━━━ Record extracts

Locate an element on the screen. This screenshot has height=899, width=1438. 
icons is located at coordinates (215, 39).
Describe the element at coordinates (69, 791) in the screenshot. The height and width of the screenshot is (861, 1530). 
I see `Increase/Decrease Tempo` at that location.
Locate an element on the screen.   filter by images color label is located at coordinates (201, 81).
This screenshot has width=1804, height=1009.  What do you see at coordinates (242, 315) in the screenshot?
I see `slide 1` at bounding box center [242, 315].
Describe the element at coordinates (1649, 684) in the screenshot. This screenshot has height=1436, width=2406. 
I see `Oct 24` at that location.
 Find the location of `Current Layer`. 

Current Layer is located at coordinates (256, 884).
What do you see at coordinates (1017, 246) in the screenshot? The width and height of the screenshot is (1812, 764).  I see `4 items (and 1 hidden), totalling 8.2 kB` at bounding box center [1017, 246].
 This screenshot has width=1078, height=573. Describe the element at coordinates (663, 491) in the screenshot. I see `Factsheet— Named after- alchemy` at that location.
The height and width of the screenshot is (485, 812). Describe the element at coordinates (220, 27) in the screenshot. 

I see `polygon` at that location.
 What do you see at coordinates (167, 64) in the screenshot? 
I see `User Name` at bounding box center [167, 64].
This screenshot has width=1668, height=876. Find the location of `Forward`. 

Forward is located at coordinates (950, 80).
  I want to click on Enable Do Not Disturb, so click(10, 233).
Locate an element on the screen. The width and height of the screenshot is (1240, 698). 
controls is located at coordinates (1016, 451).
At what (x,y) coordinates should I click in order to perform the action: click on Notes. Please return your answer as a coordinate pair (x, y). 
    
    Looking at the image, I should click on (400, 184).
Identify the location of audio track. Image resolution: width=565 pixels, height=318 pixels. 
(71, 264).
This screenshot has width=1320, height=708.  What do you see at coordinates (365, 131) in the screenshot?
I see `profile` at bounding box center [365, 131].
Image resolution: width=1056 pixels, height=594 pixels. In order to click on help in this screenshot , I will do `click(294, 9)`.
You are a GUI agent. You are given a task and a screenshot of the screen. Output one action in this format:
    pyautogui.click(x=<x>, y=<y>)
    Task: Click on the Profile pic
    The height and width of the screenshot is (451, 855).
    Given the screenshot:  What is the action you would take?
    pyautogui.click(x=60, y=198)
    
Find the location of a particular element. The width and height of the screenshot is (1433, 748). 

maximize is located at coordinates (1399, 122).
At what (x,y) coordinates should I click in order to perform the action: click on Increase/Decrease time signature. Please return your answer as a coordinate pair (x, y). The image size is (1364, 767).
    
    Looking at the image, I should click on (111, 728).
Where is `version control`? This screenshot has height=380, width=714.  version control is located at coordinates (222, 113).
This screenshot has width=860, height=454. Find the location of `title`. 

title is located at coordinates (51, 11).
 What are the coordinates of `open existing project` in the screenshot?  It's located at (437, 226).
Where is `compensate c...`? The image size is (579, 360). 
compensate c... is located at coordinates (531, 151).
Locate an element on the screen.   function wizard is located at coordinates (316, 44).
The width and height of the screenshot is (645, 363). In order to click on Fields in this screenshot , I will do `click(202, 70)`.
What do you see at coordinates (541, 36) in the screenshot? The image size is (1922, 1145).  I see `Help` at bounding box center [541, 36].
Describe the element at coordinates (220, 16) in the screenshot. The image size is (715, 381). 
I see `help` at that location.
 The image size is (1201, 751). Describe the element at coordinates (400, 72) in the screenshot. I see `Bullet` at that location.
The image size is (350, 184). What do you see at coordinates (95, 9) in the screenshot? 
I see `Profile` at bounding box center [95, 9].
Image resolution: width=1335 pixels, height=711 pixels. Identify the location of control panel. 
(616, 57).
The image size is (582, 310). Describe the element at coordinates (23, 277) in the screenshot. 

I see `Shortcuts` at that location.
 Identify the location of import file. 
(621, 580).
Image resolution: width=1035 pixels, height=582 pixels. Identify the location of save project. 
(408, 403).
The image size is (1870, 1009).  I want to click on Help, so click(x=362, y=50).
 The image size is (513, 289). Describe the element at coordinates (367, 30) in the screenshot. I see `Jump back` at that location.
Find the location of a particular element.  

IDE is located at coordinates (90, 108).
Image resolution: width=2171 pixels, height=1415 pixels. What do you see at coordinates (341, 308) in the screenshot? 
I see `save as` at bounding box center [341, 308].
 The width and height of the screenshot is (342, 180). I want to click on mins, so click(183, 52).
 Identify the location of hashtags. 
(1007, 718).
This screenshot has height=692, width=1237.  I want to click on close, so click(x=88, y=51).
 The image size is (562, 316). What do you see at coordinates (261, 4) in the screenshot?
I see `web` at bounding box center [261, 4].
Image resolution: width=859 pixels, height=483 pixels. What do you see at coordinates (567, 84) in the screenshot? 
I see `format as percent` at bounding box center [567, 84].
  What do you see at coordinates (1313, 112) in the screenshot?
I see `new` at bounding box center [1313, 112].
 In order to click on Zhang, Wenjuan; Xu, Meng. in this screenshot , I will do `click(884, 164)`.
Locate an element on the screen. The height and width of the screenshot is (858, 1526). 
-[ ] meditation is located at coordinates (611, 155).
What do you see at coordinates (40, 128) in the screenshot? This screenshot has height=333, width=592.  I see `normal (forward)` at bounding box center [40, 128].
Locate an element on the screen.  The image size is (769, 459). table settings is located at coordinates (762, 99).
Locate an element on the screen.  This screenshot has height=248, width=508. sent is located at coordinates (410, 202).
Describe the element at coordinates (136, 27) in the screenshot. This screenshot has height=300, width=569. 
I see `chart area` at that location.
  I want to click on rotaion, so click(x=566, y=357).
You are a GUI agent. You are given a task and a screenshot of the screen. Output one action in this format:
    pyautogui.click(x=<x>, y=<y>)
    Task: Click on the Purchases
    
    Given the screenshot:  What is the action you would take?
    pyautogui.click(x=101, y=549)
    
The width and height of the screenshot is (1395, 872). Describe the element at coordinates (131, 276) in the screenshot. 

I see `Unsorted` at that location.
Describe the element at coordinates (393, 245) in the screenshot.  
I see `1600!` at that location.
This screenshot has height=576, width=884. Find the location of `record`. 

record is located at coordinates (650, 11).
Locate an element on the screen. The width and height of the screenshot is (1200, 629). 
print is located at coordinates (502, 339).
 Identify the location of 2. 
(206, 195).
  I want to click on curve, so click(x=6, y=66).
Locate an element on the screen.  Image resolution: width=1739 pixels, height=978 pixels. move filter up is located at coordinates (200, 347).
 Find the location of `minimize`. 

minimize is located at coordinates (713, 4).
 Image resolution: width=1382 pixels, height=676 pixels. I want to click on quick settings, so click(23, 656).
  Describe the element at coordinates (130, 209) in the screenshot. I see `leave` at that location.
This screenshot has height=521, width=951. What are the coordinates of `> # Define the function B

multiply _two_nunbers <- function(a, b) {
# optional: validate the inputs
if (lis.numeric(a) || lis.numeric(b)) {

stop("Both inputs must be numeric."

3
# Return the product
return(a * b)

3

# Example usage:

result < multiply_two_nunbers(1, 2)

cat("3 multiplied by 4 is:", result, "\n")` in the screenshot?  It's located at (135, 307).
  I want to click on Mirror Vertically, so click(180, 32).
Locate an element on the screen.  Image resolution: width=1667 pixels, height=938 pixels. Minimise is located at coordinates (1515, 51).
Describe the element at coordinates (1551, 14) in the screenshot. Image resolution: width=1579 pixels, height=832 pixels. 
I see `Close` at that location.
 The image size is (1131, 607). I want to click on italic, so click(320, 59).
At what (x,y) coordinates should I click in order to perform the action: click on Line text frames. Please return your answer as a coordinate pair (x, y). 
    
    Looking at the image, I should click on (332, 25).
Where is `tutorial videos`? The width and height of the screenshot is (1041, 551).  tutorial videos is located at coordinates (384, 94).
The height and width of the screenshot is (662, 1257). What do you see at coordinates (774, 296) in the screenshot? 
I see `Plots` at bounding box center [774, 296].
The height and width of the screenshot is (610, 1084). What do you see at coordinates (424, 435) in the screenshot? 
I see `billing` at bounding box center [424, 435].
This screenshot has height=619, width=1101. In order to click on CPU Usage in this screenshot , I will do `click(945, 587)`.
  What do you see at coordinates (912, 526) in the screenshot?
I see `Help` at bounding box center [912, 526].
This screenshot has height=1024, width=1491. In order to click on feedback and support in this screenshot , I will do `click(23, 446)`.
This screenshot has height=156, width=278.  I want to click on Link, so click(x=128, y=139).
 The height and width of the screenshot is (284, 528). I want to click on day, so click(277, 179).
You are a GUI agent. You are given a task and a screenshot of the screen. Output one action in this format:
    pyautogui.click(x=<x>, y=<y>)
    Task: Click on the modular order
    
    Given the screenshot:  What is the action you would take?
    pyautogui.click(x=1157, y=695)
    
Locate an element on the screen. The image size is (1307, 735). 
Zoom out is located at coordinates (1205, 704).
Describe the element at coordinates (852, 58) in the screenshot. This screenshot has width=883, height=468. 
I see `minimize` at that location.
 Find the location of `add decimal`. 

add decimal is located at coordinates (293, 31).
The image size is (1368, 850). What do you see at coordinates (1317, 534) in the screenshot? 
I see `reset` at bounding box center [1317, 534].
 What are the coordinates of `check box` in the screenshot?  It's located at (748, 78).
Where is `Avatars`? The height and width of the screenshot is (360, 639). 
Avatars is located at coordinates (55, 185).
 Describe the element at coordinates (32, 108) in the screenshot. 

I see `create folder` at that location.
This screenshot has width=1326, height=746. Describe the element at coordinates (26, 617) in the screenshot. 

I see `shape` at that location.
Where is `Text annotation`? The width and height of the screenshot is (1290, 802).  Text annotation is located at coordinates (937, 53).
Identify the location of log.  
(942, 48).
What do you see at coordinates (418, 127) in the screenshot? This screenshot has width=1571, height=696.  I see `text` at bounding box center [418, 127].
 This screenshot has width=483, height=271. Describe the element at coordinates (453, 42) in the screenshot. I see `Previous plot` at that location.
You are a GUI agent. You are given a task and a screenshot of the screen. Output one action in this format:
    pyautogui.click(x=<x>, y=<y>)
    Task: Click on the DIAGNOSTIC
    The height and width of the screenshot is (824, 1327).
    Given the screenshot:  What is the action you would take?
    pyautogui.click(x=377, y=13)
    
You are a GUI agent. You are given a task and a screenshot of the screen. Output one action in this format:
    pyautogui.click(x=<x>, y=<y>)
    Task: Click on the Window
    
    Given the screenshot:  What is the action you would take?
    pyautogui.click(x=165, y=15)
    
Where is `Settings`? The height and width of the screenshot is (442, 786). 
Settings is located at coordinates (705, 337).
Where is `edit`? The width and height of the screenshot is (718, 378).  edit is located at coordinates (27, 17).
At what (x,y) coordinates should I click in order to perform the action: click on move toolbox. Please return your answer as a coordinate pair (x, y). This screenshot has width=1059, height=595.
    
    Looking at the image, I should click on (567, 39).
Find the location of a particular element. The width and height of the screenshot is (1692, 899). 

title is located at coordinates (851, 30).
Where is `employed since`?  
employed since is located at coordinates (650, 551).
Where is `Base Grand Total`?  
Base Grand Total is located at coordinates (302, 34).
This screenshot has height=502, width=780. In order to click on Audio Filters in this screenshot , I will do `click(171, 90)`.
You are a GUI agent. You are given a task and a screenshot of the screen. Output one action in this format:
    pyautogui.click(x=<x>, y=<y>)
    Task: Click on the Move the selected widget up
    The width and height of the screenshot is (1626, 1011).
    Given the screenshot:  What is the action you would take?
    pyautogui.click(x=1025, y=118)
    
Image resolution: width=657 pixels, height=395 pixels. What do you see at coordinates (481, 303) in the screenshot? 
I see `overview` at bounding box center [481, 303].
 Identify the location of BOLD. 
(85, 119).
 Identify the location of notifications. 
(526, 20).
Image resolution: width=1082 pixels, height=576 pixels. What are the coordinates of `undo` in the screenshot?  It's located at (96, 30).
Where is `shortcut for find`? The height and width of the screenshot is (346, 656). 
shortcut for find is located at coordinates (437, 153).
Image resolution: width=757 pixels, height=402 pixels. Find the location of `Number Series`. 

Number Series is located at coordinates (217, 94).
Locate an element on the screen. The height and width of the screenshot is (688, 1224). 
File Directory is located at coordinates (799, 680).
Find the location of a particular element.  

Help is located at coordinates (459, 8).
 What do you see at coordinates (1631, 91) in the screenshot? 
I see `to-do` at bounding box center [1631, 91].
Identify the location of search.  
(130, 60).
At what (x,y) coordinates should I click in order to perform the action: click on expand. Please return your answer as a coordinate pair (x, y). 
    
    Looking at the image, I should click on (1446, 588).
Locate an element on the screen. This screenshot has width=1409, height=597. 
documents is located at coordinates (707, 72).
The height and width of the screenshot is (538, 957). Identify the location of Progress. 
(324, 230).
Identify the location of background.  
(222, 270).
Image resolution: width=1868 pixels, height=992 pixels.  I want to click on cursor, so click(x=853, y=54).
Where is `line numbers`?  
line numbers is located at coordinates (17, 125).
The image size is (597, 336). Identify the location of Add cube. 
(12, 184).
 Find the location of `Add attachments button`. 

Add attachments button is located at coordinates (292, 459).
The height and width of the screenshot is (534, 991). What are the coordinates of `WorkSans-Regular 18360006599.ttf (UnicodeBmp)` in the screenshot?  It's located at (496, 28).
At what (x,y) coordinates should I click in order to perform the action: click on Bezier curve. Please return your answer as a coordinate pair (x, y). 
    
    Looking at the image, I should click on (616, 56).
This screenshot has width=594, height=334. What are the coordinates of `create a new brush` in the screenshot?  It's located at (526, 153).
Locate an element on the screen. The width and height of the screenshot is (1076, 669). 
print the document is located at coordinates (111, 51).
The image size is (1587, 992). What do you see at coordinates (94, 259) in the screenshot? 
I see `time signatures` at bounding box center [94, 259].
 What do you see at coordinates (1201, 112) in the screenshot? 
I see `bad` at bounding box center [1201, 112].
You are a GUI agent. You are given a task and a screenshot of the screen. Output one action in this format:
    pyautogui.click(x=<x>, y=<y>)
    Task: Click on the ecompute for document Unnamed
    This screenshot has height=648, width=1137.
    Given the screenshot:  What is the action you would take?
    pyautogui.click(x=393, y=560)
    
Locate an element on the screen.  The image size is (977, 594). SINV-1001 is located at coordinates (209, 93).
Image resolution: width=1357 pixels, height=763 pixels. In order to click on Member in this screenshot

━━━━━━

— Aim —
Copy the records above, word for word, from the line containing "The image size is (350, 184)." through the line containing "center [261, 4].", both of those lines included.

— Response to the task —
The image size is (350, 184). What do you see at coordinates (95, 9) in the screenshot? 
I see `Profile` at bounding box center [95, 9].
Image resolution: width=1335 pixels, height=711 pixels. Identify the location of control panel. 
(616, 57).
The image size is (582, 310). Describe the element at coordinates (23, 277) in the screenshot. 

I see `Shortcuts` at that location.
 Identify the location of import file. 
(621, 580).
Image resolution: width=1035 pixels, height=582 pixels. Identify the location of save project. 
(408, 403).
The image size is (1870, 1009).  I want to click on Help, so click(x=362, y=50).
 The image size is (513, 289). Describe the element at coordinates (367, 30) in the screenshot. I see `Jump back` at that location.
Find the location of a particular element.  

IDE is located at coordinates (90, 108).
Image resolution: width=2171 pixels, height=1415 pixels. What do you see at coordinates (341, 308) in the screenshot? 
I see `save as` at bounding box center [341, 308].
 The width and height of the screenshot is (342, 180). I want to click on mins, so click(183, 52).
 Identify the location of hashtags. 
(1007, 718).
This screenshot has height=692, width=1237.  I want to click on close, so click(x=88, y=51).
 The image size is (562, 316). What do you see at coordinates (261, 4) in the screenshot?
I see `web` at bounding box center [261, 4].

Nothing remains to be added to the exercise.